===== THE RECORDS

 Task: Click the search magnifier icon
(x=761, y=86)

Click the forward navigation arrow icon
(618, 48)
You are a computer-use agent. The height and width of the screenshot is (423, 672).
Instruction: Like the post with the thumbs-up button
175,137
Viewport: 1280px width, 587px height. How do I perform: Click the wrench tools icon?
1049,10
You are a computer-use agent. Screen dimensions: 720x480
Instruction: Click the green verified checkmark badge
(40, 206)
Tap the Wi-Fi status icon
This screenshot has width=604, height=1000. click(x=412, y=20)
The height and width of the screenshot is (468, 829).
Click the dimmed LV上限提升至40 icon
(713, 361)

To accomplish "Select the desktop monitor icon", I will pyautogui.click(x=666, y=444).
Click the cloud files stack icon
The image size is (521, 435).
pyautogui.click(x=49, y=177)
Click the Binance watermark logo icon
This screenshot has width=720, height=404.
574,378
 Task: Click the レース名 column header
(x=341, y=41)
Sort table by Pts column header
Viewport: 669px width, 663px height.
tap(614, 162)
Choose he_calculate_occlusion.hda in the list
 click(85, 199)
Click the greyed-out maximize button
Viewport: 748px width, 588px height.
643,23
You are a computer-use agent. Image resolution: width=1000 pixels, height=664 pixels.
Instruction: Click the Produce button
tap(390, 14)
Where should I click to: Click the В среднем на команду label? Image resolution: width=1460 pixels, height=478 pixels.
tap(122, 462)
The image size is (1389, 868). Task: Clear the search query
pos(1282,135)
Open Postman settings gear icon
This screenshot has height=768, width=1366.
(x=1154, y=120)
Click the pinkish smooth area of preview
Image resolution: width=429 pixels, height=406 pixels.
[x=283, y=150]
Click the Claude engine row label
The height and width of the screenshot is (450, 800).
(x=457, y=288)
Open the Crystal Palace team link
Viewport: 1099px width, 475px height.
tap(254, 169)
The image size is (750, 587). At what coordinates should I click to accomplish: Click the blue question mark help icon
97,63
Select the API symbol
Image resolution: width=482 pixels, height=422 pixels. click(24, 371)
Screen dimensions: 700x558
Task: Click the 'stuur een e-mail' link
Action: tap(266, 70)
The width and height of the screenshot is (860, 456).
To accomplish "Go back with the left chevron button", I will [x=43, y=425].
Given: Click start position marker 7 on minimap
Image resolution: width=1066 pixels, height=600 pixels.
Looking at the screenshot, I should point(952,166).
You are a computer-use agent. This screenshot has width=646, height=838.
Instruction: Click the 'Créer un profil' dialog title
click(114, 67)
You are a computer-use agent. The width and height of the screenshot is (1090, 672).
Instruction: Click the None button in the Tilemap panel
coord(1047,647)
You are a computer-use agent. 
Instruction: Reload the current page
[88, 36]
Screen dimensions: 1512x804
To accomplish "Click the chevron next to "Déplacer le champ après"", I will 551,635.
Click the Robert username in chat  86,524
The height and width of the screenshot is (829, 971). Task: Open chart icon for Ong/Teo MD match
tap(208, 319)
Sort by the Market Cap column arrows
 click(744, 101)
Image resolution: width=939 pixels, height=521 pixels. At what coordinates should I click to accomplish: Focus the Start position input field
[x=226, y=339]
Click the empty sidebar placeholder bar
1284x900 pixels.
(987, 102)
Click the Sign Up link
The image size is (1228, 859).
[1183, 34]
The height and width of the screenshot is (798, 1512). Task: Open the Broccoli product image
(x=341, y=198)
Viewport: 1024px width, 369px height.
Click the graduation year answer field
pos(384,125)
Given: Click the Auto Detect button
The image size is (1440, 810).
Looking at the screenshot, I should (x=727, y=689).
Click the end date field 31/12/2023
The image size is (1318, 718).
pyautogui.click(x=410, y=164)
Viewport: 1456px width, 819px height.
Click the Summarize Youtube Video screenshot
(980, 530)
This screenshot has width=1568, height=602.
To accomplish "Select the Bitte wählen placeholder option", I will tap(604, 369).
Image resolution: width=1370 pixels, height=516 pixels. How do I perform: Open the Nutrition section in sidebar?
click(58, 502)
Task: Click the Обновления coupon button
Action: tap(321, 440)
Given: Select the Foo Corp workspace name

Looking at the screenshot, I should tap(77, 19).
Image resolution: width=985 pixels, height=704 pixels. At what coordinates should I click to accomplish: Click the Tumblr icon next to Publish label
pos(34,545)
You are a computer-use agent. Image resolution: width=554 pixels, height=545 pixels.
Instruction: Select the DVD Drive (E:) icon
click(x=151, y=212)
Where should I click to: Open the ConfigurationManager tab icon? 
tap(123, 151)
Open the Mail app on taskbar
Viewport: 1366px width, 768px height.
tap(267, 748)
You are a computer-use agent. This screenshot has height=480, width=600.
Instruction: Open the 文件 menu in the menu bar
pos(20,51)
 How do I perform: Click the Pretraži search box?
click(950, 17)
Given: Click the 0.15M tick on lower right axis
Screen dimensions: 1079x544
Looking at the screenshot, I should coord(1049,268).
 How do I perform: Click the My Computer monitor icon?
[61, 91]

==========

WORK REQUEST
Looking through the data above, copy out each line in which the string "agent" occurs.

PROBLEM SOLUTION
You are a computer-use agent. The height and width of the screenshot is (423, 672).
You are a computer-use agent. Screen dimensions: 720x480
You are a computer-use agent. Image resolution: width=1000 pixels, height=664 pixels.
You are a computer-use agent. This screenshot has width=646, height=838.
You are a computer-use agent. The width and height of the screenshot is (1090, 672).
You are a computer-use agent. 
You are a computer-use agent. Image resolution: width=554 pixels, height=545 pixels.
You are a computer-use agent. This screenshot has height=480, width=600.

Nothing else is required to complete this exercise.